The Lynx Group

Split-Fill Program for Oncology Oral Medications Is Cost-Saving

February 2020, Vol 11, No 1 | Payers’ Perspectives In Oncology | Including ASH 2019 Highlights

The discontinuation of oral oncology medications before the full-month supply has been finished results in medication waste, leading to increased costs for patients and for payers. Split fills allow for a 14- to 16-day supply for oral oncology medications rather than a full 28- to 30-day supply. Researchers compared the discontinuation rates, patient-reported adverse events, estimated pharmacy costs, and potential waste in patients with pharmacy benefit designs that included a split-fill option with patients who did not have this option (Staskon FC, et al. J Oncol Pract. 2019;15:e856-e862).

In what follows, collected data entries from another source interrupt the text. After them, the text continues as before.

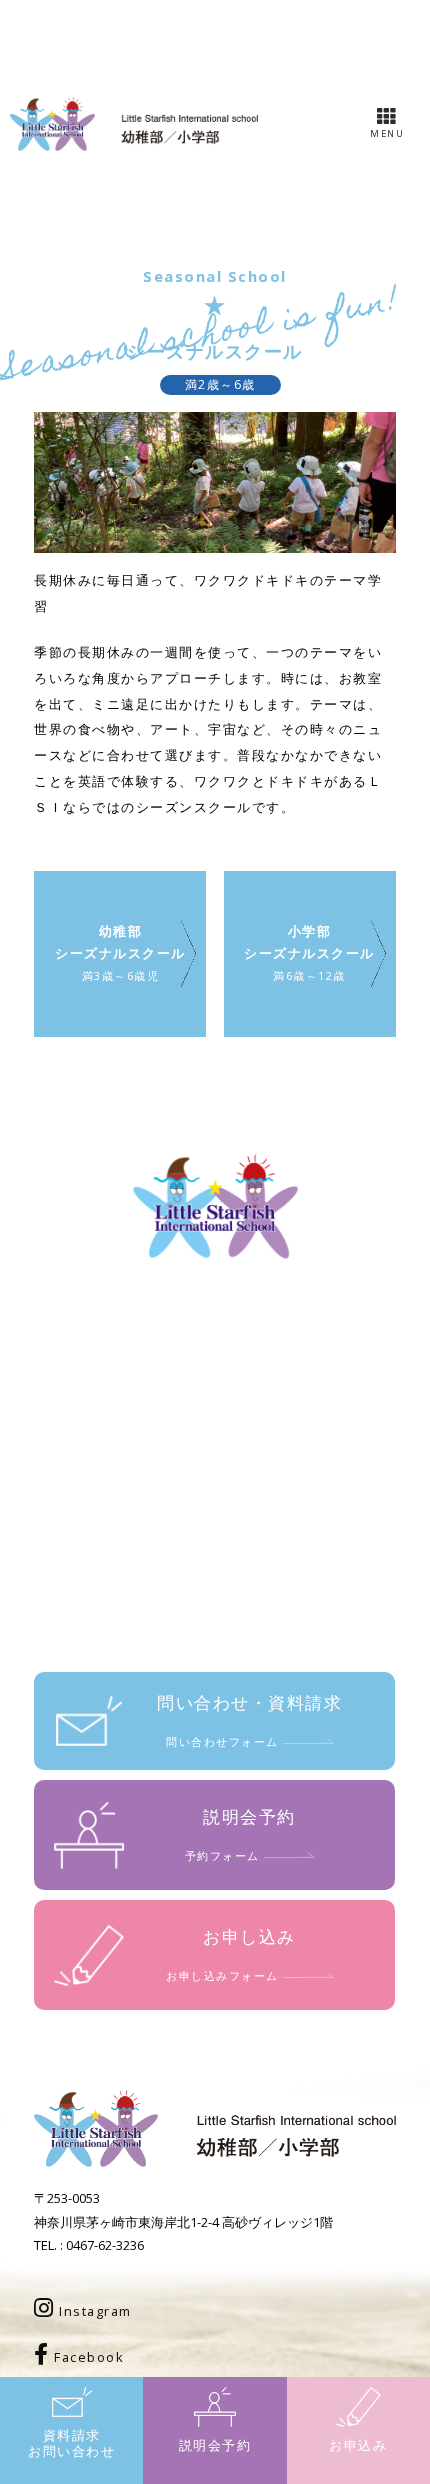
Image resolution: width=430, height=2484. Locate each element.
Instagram (93, 2311)
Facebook (87, 2357)
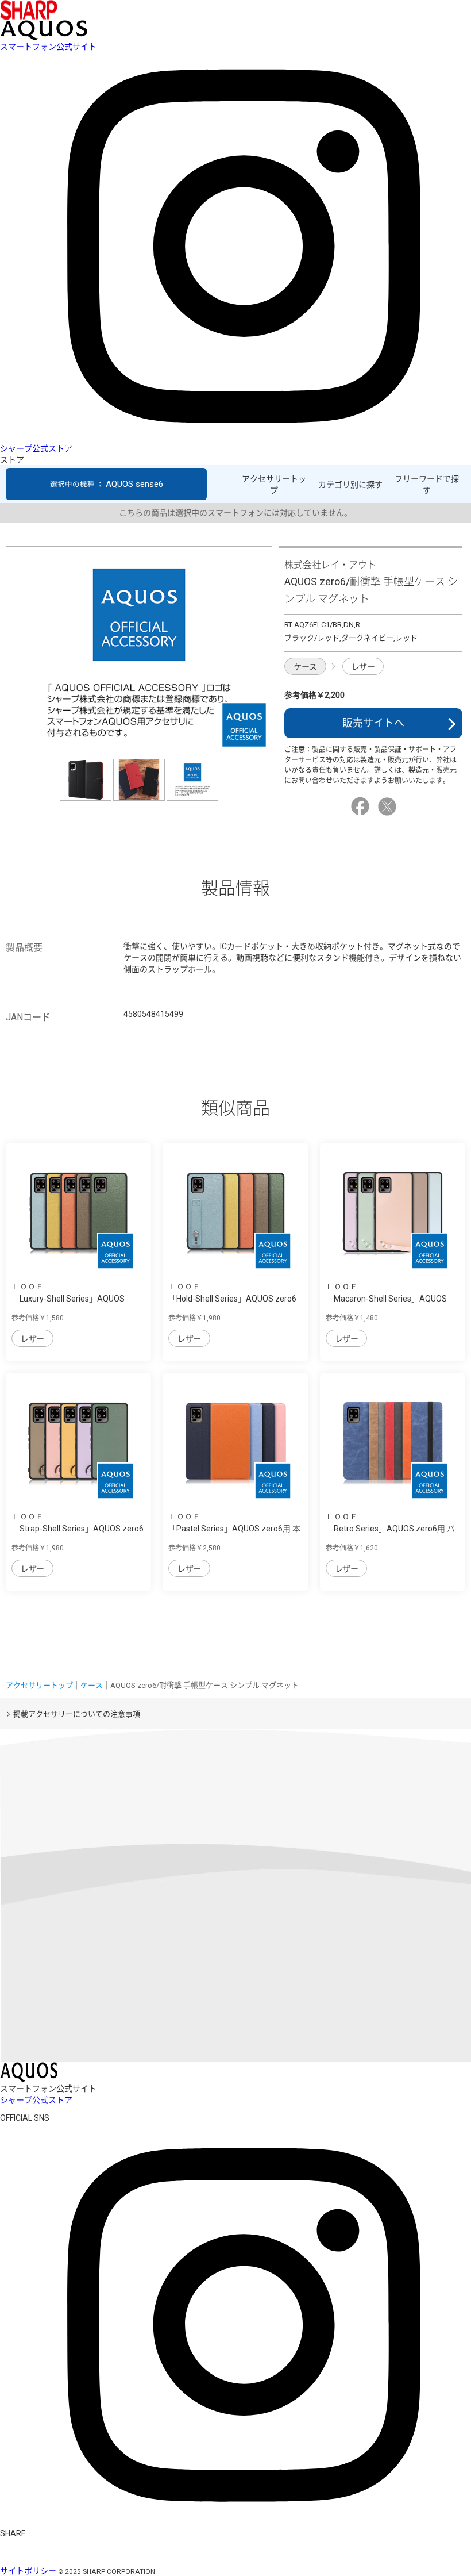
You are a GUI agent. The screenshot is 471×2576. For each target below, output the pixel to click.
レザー (363, 666)
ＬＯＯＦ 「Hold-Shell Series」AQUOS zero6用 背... (232, 1298)
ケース (305, 666)
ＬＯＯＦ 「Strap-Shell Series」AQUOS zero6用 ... (77, 1528)
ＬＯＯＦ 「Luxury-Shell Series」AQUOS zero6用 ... (68, 1298)
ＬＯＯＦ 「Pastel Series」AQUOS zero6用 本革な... (234, 1528)
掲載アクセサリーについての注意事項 (76, 1714)
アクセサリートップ (274, 484)
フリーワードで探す (427, 484)
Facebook (362, 806)
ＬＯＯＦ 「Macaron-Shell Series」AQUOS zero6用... (386, 1298)
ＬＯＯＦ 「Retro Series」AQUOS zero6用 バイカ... (390, 1528)
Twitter (389, 806)
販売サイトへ (373, 723)
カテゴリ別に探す (350, 484)
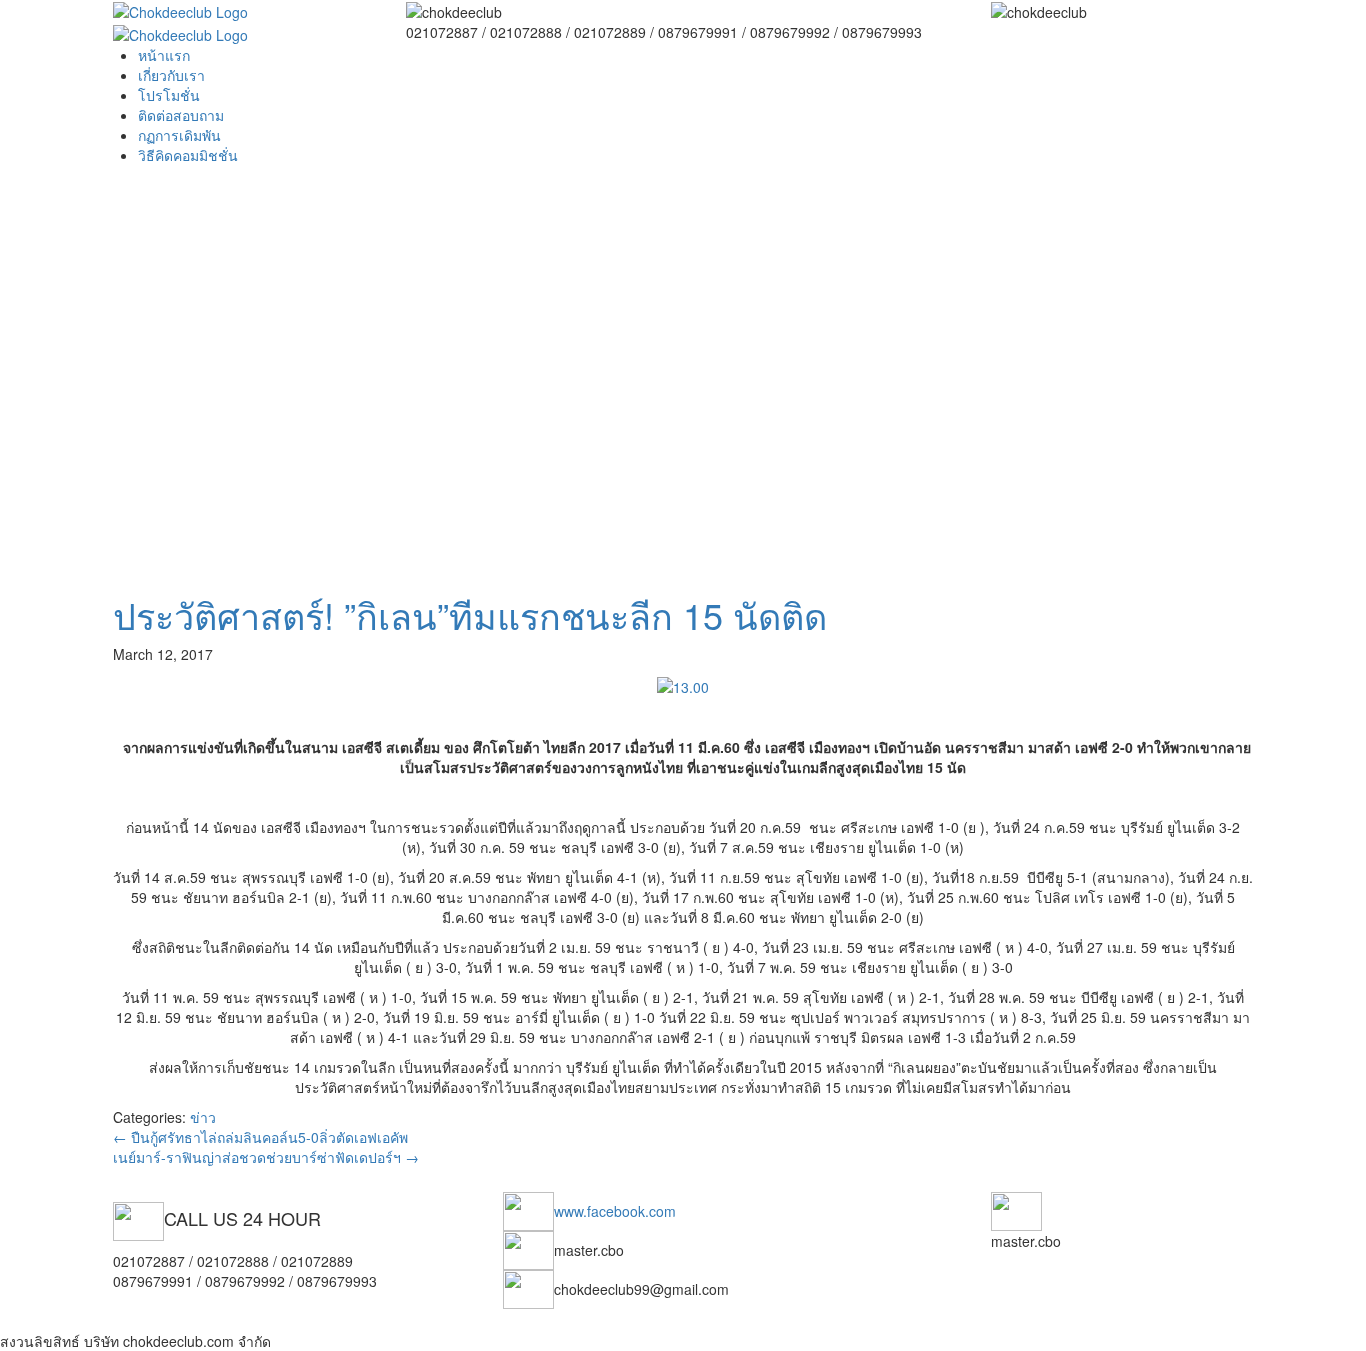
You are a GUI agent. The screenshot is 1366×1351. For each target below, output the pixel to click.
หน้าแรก (164, 55)
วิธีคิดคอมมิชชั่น (188, 155)
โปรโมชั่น (169, 95)
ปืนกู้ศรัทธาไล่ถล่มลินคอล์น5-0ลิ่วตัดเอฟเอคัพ (260, 1137)
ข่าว (203, 1117)
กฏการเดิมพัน (179, 135)
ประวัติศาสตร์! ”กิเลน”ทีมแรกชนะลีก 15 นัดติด (470, 614)
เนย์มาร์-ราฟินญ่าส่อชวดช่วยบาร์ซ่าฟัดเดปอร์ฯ (266, 1157)
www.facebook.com (615, 1211)
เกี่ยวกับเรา (171, 75)
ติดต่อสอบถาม (181, 115)
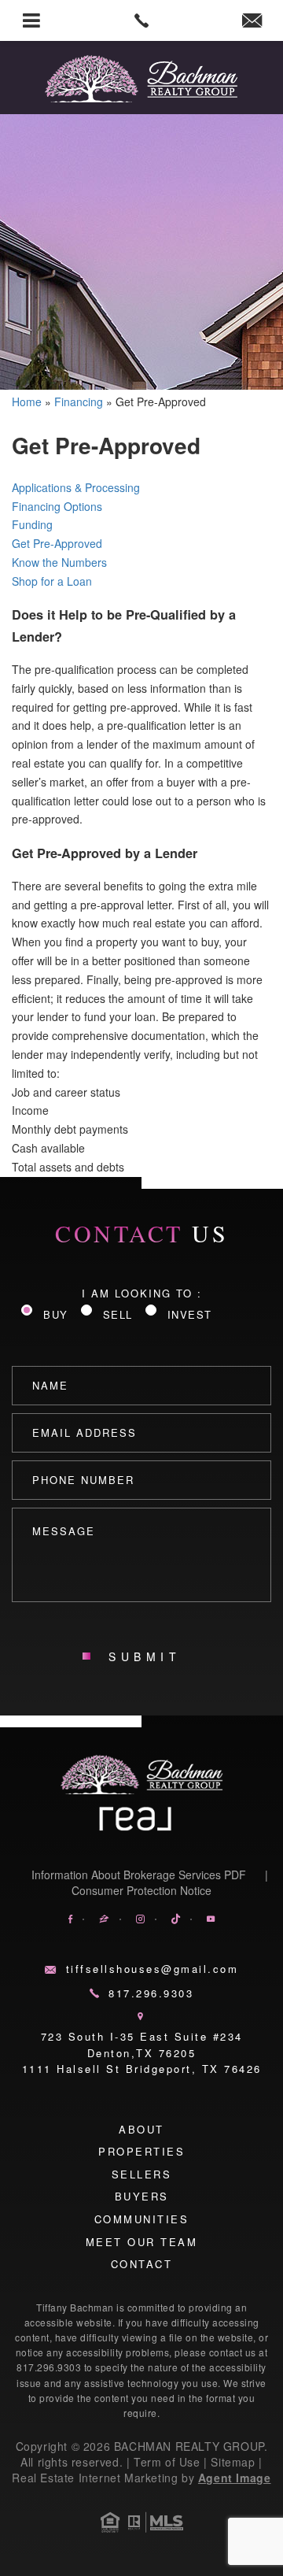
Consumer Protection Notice (141, 1890)
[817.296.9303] (141, 20)
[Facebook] (70, 1919)
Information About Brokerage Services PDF (138, 1874)
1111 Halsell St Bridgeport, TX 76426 (142, 2068)
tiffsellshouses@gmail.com (152, 1968)
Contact (142, 2263)
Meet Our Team (142, 2241)
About (141, 2129)
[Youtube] (211, 1919)
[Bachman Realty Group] (141, 78)
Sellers (142, 2174)
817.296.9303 (150, 1993)
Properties (141, 2151)
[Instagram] (140, 1919)
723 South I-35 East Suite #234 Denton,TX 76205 (142, 2044)
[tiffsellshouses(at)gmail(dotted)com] (252, 20)
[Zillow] (104, 1919)
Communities (141, 2218)
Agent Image (234, 2477)
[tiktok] (175, 1919)
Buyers (142, 2196)
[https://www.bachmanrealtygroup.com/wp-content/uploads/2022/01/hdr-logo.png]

This retrospective cohort study included patients who were new to therapy with one of the 11 split-fill oncology oral medications within the managed program, between September 2015 and August 2017. Patients using split-fill and non–split-fill medications were matched by age, sex, state census areas, index medication, start date, and the use of >1 medication. The study included 2363 patients within the managed program who met the selection criteria for the 11 medications, and 671 patients from each group were matched.

The per-month medication discontinuation rates were assessed for each group. The monthly utilization trends indicated a significantly higher persistency rate for the split-fill cohort than the non–split-fill cohort in the second month (71.6% vs 67%, respectively; P <.001). Payers participating in a split-fill program had mean average wholesale price (AWP) savings of $2147.60 at 1 month and $928.60 at 6 months. Based on modeled waste, payers without a split-fill program could expect to save $2646.74 AWP monthly if they moved to the split-fill option.

Both cohorts had similar rates of adverse effects (55.3% for the split-fill cohort vs 56.4% for the non–split-fill cohort). The time until the first reported adverse effect trended toward being earlier for the split-fill group, but not significantly earlier.

“Even after noted modifications were made for new therapies, the split-fill patient managed component had lower discontinuation rates, significantly reduced pharmacy costs, and reduced potential wastage,” concluded the researchers. “By adopting a split-fill option, insurance payers have a means of reducing the pharmacy cost for new oncolytic therapy drugs, providing additional benefits to patients regarding copay, and addressing adverse events.”